Objetivo 1: No texto sobre o pacto comissório, quais artigos do Código Civil preveem a proibição desse acordo?
Objetivo 2: Reproduza o trecho do texto sobre o pacto comissório que começa em "Vale ressaltar que" e termina em "momento da contratação.".
Objetivo 3: Dê continuidade ao texto sobre o pacto comissório, escrevendo a parte que viria depois de sua última frase.

A legislação brasileira proíbe o pacto comissório, isto é, o acordo que autoriza o credor a ficar com o bem dado em garantia caso a dívida não seja paga até o vencimento[1]. A referida proibição está prevista nos artigos 1.365 e 1.428, ambos do Código Civil[2], que atribui às disposições do pacto comissório o gravíssimo efeito da nulidade, impedindo-as de produzirem qualquer efeito desde o momento de sua estipulação.
Vale ressaltar que os tribunais também têm rejeitado estruturas mais criativas que, ao final, tenham o mesmo efeito do pacto comissório, como aquelas que, para isso, utilizam opções de compra e pactos de retrovenda. Da mesma forma, também não têm tido sucesso no judiciário argumentações em favor da estipulação que sejam baseadas em alegada razoabilidade entre o valor da dívida e o valor do bem dado em garantia no momento da contratação.
É um entendimento quase unânime que a incisiva proibição do pacto comissório tem como principais objetivos: (i) a proteção do devedor, em particular contra práticas usuárias, em um momento em que é provável que já se encontre em situação de maior fragilidade; e (ii) e a preservação do princípio da par conditio creditorum. O princípio da par conditio creditorum é aquele segundo o qual os credores devem ser tratados de maneira equitativa, não podendo o devedor privilegiar qualquer um deles em detrimento dos demais. Em resumo, o pacto comissório possibilitaria a subtração desproporcional e indevida de bens do patrimônio do devedor em prejuízo do próprio devedor e dos demais credores dele, sendo isso o que se busca evitar.

Entradas extraídas:
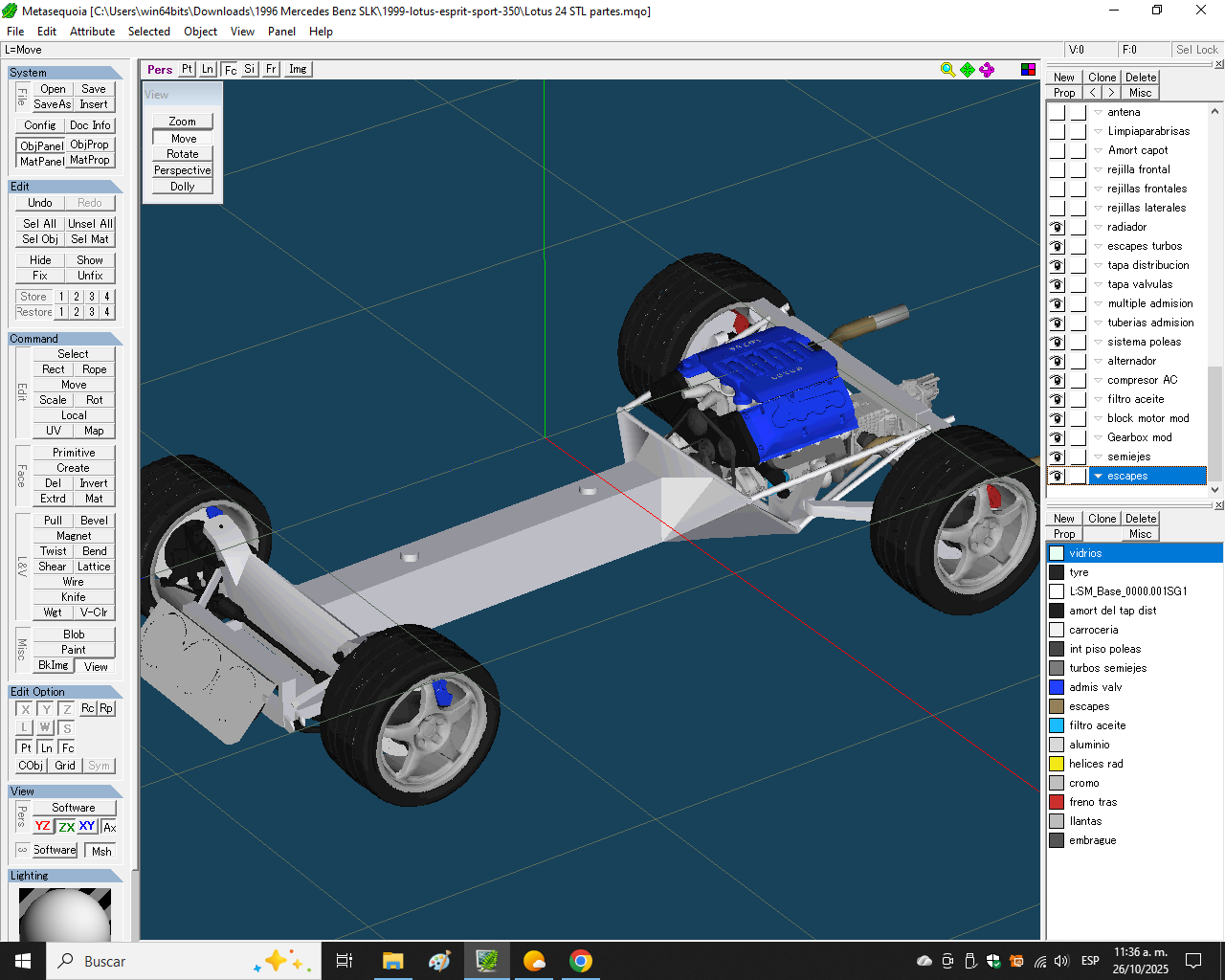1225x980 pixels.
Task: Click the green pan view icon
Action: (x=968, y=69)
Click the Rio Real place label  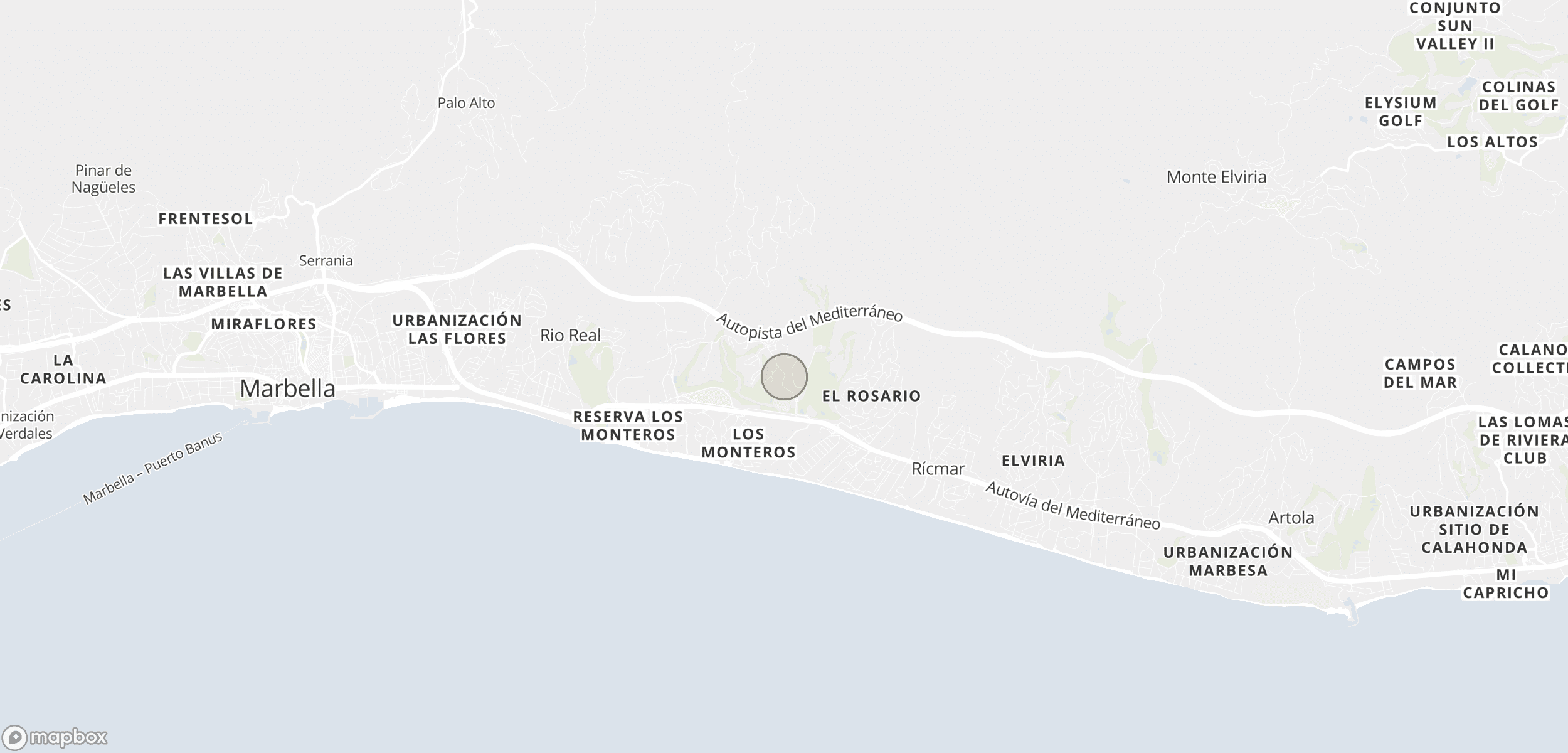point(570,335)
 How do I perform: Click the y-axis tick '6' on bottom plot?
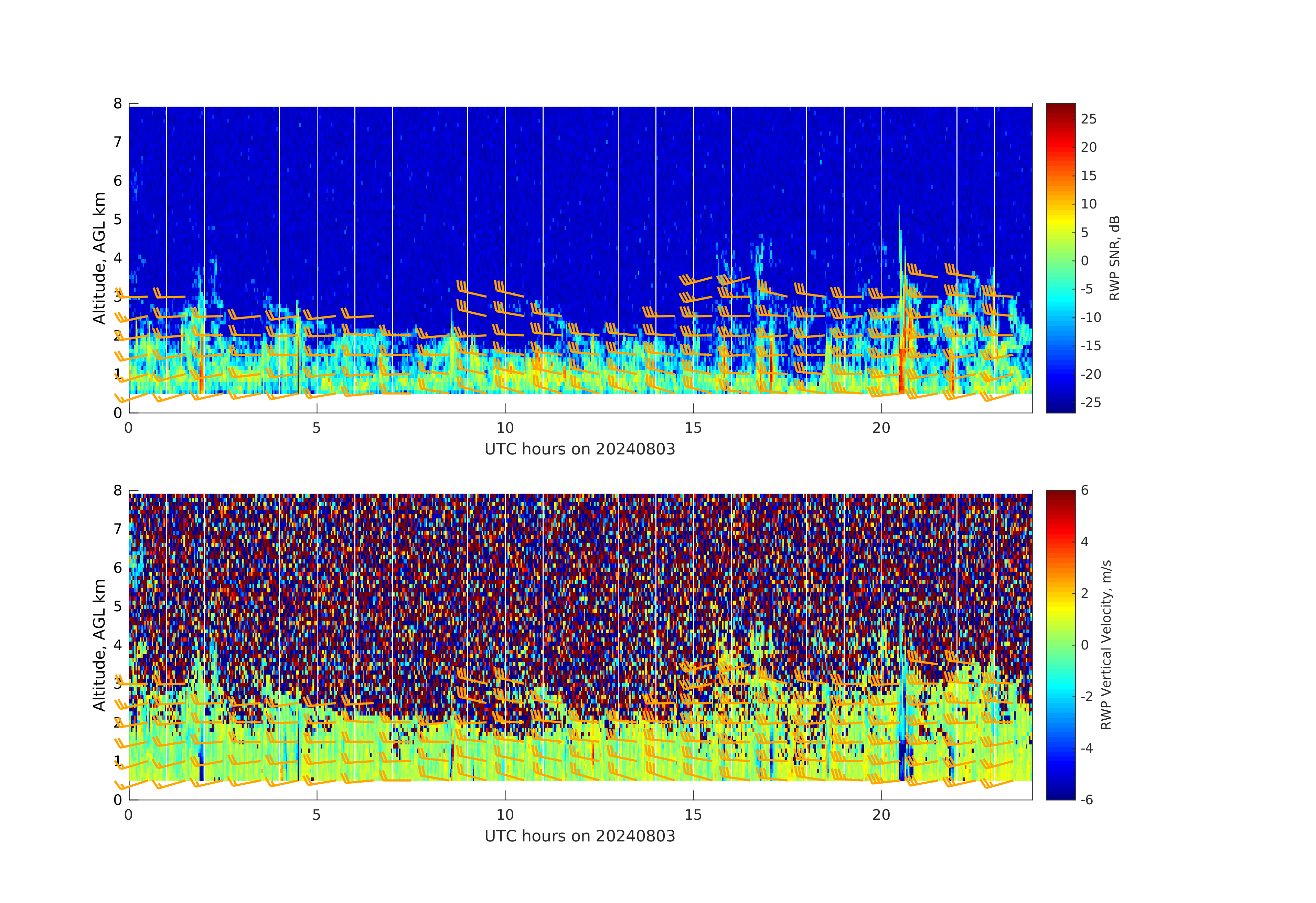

Resultado do exercício 1: Os artigos 1.365 e 1.428 do Código Civil.

Resultado do exercício 2:
Vale ressaltar que os tribunais também têm rejeitado estruturas mais criativas que, ao final, tenham o mesmo efeito do pacto comissório, como aquelas que, para isso, utilizam opções de compra e pactos de retrovenda. Da mesma forma, também não têm tido sucesso no judiciário argumentações em favor da estipulação que sejam baseadas em alegada razoabilidade entre o valor da dívida e o valor do bem dado em garantia no momento da contratação.

Resultado do exercício 3:
Importante destacar que o próprio Código Civil traz uma alternativa válida ao pacto comissório, que é a possibilidade de, após vencida a dívida, o devedor entregar a coisa em pagamento se o credor a aceitar, hipótese em que estaria configurada uma dação em pagamento. Ocorre que essa hipótese, por conta do momento em que ela se dá, permite uma maior clareza sobre eventual desproporcionalidade entre o saldo da dívida e o valor do bem dado em pagamento na data da dação, o que consequentemente evita prejudicar o devedor e os demais credores do devedor.
Duas outras alternativas ao pacto comissório já testadas pela jurisprudência vão no mesmo sentido: (i) a possibilidade de apropriação definitiva do objeto da garantia pelo credor nos casos em que esse objeto já está nominado em dinheiro; e (ii) o pacto marciano.
A primeira alternativa, consiste na entrega de bens em garantia que sejam facilmente quantificados em dinheiro quando do eventual inadimplemento da dívida principal, como, por exemplo, títulos financeiros emitidos pelo governo ou bancos ou valores mobiliários negociados em mercado de capitais que tenham boa liquidez. Nesses casos, não se apresenta o risco de ficar encoberta a desproporção entre o montante da dívida e o valor de mercado do bem dado em garantia e, portanto, não haveria prejuízo aos objetivos da proibição em comento.
Já o pacto marciano é o acordo que autoriza o credor a ficar com o bem dado em garantia desde que esse bem seja avaliado por terceiro independente, após o vencimento da dívida e, ainda, o credor se comprometa a pagar ao devedor a quantia que sobejar o valor da dívida, se houver. Assim como no caso anterior, aqui há elementos que evitam a chance de um prejuízo ao devedor e aos demais credores em razão de desproporção entre o valor do bem e o saldo da dívida. É exatamente por isso que o pacto marciano tem sido considerado válido no Brasil e em vários outros ordenamentos jurídicos.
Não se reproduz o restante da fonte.